# Sl30sh brake question



## Loop Wing (Aug 23, 2006)

I am getting into heaver casting and have recently bought 2 of these reels used, both have a shock leader and 17lb running line. I checked the brakes yesterday after reading on here which brakes are the best. One of the reels which is on a 12' Tica rod has one red and looks like a clear brake. The reel that is one the 11' foot Tica has both red brakes on. I took the 12 footer to the beach the other day and was throwing it with a 6oz toungue weight. I really did not feel I was getting any farther than when I throw my Calcutta 400 on my 8' St. Croix Tidemaster with 2oz of inline trolling sinker. Would changing the brakes help. I know I have to work on technique some, but I have been casting for awhile. That red and clear brake made it feel like that reel would not blow up if I casted it right. I did not control the spool with my thumb, just stopped it from spinning once the weight hit the water. 
A point of reference for anyone that knows the area. I was at Lesner bridge. I walked to the last wooden pilings to the left of the bridge in the bay, not the inlet. I was casting over 3/4 of the way to the pillings, The one with the American flag. It felt to me that would not even make it halfway to the second sandbar at hatteras. 

Guess my question (after all of my rambling) is would a brake and technique change be in order or should I work more on technique??????? Thanks in advance for everyones knowledge and help.


----------



## Hudak (Sep 10, 2007)

What kind of tension do you have on the bearing cap? Those things will throw if you have it set up right. I throw the exact same set up on the pier as an anchor rod. 12' Tica, 8oz anchor, 25lb test though. I never put brakes in mine though... I just throw without any brakes.

JMHO,
Robert


----------



## Loop Wing (Aug 23, 2006)

Tension cap, what's that???? Just joking. No, I had it as far off as I could and still have the cap attached to the reel. Maybe I will take the brakes off and go try it again this weekend.


----------



## Team Buddhahead (Apr 3, 2007)

Just remember the red ones brake more than the clear. Also you should have a round and flat edge on the brakes.
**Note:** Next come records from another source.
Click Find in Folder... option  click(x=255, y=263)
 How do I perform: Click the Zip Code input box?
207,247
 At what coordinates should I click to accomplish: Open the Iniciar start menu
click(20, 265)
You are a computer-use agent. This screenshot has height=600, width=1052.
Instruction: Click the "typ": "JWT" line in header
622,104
Flat will brake more..


----------



## Loop Wing (Aug 23, 2006)

what about no brakes??? How close to a blow up will that get me?


----------



## squalus (Sep 26, 2007)

I started without brakes and only had one real blowup

I use one red and one white on my slosh and sha. I think it gives you more confidence to let 'er rip.


----------



## Hudak (Sep 10, 2007)

I usually don't use brakes in my reels. So, I can't give you an honest comparison as to where the blow up mark is. I just throw the reel until I get it dialed in, then let it rip. Now, I do have a thumb that is used to feathering the fluff when I have to. Maybe I should be using brakes, never thought about it much. 
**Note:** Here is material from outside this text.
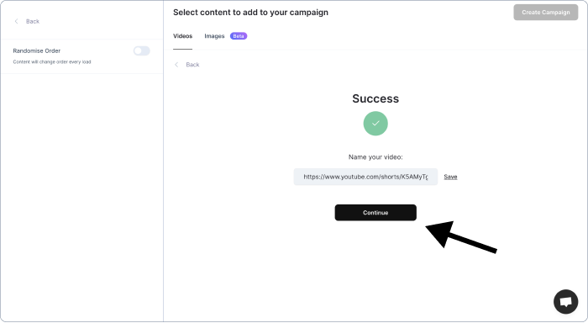The width and height of the screenshot is (588, 323).
Task: Click the large black annotation arrow
Action: pyautogui.click(x=461, y=236)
Like I said earlier, this is just my opinion. It works for me. Of course, throwing without brakes is a little more difficult as the wind changes. I will tune the reel a little as the wind changes, or use my thumb to control blowups. With brakes I imagine the margin of error is a little thicker. I am just throwing out there the fact that they can be thrown very successfully without brakes if you were inclined to give it a shot. Just make sure that your thumb cooperates quickly if need be.

Robert


----------



## Cdog (Mar 18, 2002)

Loop Wing said:


> what about no brakes??? How close to a blow up will that get me?


Everyone is different.For me no brakes meant either a blow up or a scorched thumb every cast. However Eric throws all his with no brakes.

I started with 2 reds, then 1 red,then 1 red 1 white,tried 2 whites but got squirrley so I have stuck with 1 red and 1 white.


----------



## Loop Wing (Aug 23, 2006)

Thaks everyone. I will give it a try with no brakes, but think I might stick with one red and one white, afterwards. I have been throwing baitcasters for a long time, so my thumb is pretty good at feathering down that fluff of a blow up. Although, my firsy cast the other day I stayed on the spool to much and melted the skin a little. Plus that albright knot did a trick on me. Made sure I kept it to the side of the spool everytime I reeled in after that.


----------



## eric (Oct 24, 2007)

here ya go, try these configurations.
the list is only for straight braking force, does not apply oil visocity, tensioner, or line level.
i use thin oils on all my reels. so its a pretty accurate list.



> Quote:
> Originally Posted by ooeric
> i believe the order from strongest to lightest
> 
> ...


----------



## Loop Wing (Aug 23, 2006)

Yeah I saw that chart the other day and that is what got me thinking. Thank you for posting it again. Where can I get different brakes around Virginia Beach? Looks like there a big difference between R W and no brakes at all.


----------



## eric (Oct 24, 2007)

you dont need to buy any
easiest is to make your own.

find some old unusable pens,
take out the tube inside. and just cut those to size, slide it onto the pins and give it a whirl.


OR just order them from daiwa. maybe you can even get it for free xD, ya never know if the phone guy is nice =]


----------